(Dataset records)
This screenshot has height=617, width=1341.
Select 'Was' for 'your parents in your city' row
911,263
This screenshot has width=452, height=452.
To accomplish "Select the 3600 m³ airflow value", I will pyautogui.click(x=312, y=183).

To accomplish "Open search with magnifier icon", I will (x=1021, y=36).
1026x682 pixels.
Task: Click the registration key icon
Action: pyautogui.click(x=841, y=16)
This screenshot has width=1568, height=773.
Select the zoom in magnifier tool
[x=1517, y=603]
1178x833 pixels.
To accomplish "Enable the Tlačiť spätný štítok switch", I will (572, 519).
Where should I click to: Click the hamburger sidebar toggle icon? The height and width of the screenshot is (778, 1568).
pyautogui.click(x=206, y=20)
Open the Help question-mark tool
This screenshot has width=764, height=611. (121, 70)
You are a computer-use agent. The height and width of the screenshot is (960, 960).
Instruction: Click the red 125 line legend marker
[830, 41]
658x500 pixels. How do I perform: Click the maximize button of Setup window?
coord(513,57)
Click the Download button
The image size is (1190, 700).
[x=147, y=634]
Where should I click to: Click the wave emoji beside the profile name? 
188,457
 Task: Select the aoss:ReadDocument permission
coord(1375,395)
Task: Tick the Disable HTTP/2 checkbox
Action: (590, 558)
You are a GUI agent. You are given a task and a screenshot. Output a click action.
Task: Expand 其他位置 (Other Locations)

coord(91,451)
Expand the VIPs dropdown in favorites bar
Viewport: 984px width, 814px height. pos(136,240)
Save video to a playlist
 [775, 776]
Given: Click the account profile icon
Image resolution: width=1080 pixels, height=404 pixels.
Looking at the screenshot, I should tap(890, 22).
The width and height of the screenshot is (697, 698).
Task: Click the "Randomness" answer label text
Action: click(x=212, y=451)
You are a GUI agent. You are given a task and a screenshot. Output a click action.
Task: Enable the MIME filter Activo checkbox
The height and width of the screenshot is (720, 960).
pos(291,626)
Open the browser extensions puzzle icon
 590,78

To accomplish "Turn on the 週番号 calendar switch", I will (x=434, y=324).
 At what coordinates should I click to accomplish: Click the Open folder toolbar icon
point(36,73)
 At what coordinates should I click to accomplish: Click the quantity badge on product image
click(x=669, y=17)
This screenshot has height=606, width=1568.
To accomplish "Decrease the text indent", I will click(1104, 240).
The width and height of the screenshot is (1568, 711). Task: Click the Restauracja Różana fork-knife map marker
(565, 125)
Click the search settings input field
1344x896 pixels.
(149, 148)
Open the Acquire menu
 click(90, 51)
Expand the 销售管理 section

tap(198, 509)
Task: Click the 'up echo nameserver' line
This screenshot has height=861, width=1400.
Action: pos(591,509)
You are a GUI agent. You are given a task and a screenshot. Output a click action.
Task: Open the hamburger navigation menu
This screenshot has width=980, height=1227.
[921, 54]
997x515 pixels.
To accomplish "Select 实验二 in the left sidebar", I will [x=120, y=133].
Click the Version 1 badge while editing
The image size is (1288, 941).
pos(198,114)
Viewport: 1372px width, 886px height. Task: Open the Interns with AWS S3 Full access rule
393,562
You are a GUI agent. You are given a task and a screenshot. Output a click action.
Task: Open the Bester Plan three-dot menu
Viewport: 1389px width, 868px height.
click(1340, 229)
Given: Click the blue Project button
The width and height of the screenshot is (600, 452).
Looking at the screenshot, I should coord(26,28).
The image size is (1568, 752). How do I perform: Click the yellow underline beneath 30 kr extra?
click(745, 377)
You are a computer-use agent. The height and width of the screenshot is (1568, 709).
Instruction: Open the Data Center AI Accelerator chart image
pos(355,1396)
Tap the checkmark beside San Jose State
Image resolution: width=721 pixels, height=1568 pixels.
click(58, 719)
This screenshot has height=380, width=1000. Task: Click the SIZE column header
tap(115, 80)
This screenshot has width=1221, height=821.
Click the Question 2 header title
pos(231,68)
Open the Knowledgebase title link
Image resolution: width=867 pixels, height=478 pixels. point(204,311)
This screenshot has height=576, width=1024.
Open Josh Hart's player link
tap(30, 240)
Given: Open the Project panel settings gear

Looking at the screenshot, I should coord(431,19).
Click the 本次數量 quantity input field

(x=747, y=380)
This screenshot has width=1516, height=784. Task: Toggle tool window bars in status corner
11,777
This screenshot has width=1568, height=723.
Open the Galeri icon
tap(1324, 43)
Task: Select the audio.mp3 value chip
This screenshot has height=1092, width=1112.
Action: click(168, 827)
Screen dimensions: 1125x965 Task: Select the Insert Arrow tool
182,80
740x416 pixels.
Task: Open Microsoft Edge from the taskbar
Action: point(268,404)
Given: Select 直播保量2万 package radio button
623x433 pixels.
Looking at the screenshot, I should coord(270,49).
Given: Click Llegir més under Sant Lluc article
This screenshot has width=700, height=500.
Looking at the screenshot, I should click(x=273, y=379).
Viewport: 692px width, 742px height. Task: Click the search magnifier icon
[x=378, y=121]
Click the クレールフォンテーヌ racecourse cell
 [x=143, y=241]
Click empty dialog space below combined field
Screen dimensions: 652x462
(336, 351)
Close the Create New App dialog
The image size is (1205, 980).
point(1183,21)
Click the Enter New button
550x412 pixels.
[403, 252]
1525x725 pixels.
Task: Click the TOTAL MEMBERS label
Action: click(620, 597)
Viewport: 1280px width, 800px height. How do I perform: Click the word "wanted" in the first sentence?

> PROBLEM
Repeat the data in its entirety, character for character.

> ANSWER TO THIS PROBLEM
This screenshot has height=617, width=1341.
Select 'Was' for 'your parents in your city' row
911,263
This screenshot has width=452, height=452.
To accomplish "Select the 3600 m³ airflow value", I will pyautogui.click(x=312, y=183).

To accomplish "Open search with magnifier icon", I will (x=1021, y=36).
1026x682 pixels.
Task: Click the registration key icon
Action: pyautogui.click(x=841, y=16)
This screenshot has width=1568, height=773.
Select the zoom in magnifier tool
[x=1517, y=603]
1178x833 pixels.
To accomplish "Enable the Tlačiť spätný štítok switch", I will (572, 519).
Where should I click to: Click the hamburger sidebar toggle icon? The height and width of the screenshot is (778, 1568).
pyautogui.click(x=206, y=20)
Open the Help question-mark tool
This screenshot has width=764, height=611. (121, 70)
You are a computer-use agent. The height and width of the screenshot is (960, 960).
Instruction: Click the red 125 line legend marker
[830, 41]
658x500 pixels. How do I perform: Click the maximize button of Setup window?
coord(513,57)
Click the Download button
The image size is (1190, 700).
[x=147, y=634]
Where should I click to: Click the wave emoji beside the profile name? 
188,457
 Task: Select the aoss:ReadDocument permission
coord(1375,395)
Task: Tick the Disable HTTP/2 checkbox
Action: (590, 558)
You are a GUI agent. You are given a task and a screenshot. Output a click action.
Task: Expand 其他位置 (Other Locations)

coord(91,451)
Expand the VIPs dropdown in favorites bar
Viewport: 984px width, 814px height. pos(136,240)
Save video to a playlist
 [775, 776]
Given: Click the account profile icon
Image resolution: width=1080 pixels, height=404 pixels.
Looking at the screenshot, I should tap(890, 22).
The width and height of the screenshot is (697, 698).
Task: Click the "Randomness" answer label text
Action: click(x=212, y=451)
You are a GUI agent. You are given a task and a screenshot. Output a click action.
Task: Enable the MIME filter Activo checkbox
The height and width of the screenshot is (720, 960).
pos(291,626)
Open the browser extensions puzzle icon
 590,78

To accomplish "Turn on the 週番号 calendar switch", I will (x=434, y=324).
 At what coordinates should I click to accomplish: Click the Open folder toolbar icon
point(36,73)
 At what coordinates should I click to accomplish: Click the quantity badge on product image
click(x=669, y=17)
This screenshot has height=606, width=1568.
To accomplish "Decrease the text indent", I will click(1104, 240).
The width and height of the screenshot is (1568, 711). Task: Click the Restauracja Różana fork-knife map marker
(565, 125)
Click the search settings input field
1344x896 pixels.
(149, 148)
Open the Acquire menu
 click(90, 51)
Expand the 销售管理 section

tap(198, 509)
Task: Click the 'up echo nameserver' line
This screenshot has height=861, width=1400.
Action: pos(591,509)
You are a GUI agent. You are given a task and a screenshot. Output a click action.
Task: Open the hamburger navigation menu
This screenshot has width=980, height=1227.
[921, 54]
997x515 pixels.
To accomplish "Select 实验二 in the left sidebar", I will [x=120, y=133].
Click the Version 1 badge while editing
The image size is (1288, 941).
pos(198,114)
Viewport: 1372px width, 886px height. Task: Open the Interns with AWS S3 Full access rule
393,562
You are a GUI agent. You are given a task and a screenshot. Output a click action.
Task: Open the Bester Plan three-dot menu
Viewport: 1389px width, 868px height.
click(1340, 229)
Given: Click the blue Project button
The width and height of the screenshot is (600, 452).
Looking at the screenshot, I should coord(26,28).
The image size is (1568, 752). How do I perform: Click the yellow underline beneath 30 kr extra?
click(745, 377)
You are a computer-use agent. The height and width of the screenshot is (1568, 709).
Instruction: Open the Data Center AI Accelerator chart image
pos(355,1396)
Tap the checkmark beside San Jose State
Image resolution: width=721 pixels, height=1568 pixels.
click(58, 719)
This screenshot has height=380, width=1000. Task: Click the SIZE column header
tap(115, 80)
This screenshot has width=1221, height=821.
Click the Question 2 header title
pos(231,68)
Open the Knowledgebase title link
Image resolution: width=867 pixels, height=478 pixels. point(204,311)
This screenshot has height=576, width=1024.
Open Josh Hart's player link
tap(30, 240)
Given: Open the Project panel settings gear

Looking at the screenshot, I should coord(431,19).
Click the 本次數量 quantity input field

(x=747, y=380)
This screenshot has width=1516, height=784. Task: Toggle tool window bars in status corner
11,777
This screenshot has width=1568, height=723.
Open the Galeri icon
tap(1324, 43)
Task: Select the audio.mp3 value chip
This screenshot has height=1092, width=1112.
Action: click(168, 827)
Screen dimensions: 1125x965 Task: Select the Insert Arrow tool
182,80
740x416 pixels.
Task: Open Microsoft Edge from the taskbar
Action: point(268,404)
Given: Select 直播保量2万 package radio button
623x433 pixels.
Looking at the screenshot, I should coord(270,49).
Given: Click Llegir més under Sant Lluc article
This screenshot has width=700, height=500.
Looking at the screenshot, I should click(x=273, y=379).
Viewport: 692px width, 742px height. Task: Click the search magnifier icon
[x=378, y=121]
Click the クレールフォンテーヌ racecourse cell
 [x=143, y=241]
Click empty dialog space below combined field
Screen dimensions: 652x462
(336, 351)
Close the Create New App dialog
The image size is (1205, 980).
point(1183,21)
Click the Enter New button
550x412 pixels.
[403, 252]
1525x725 pixels.
Task: Click the TOTAL MEMBERS label
Action: click(620, 597)
Viewport: 1280px width, 800px height. How do I perform: Click the word "wanted" in the first sentence?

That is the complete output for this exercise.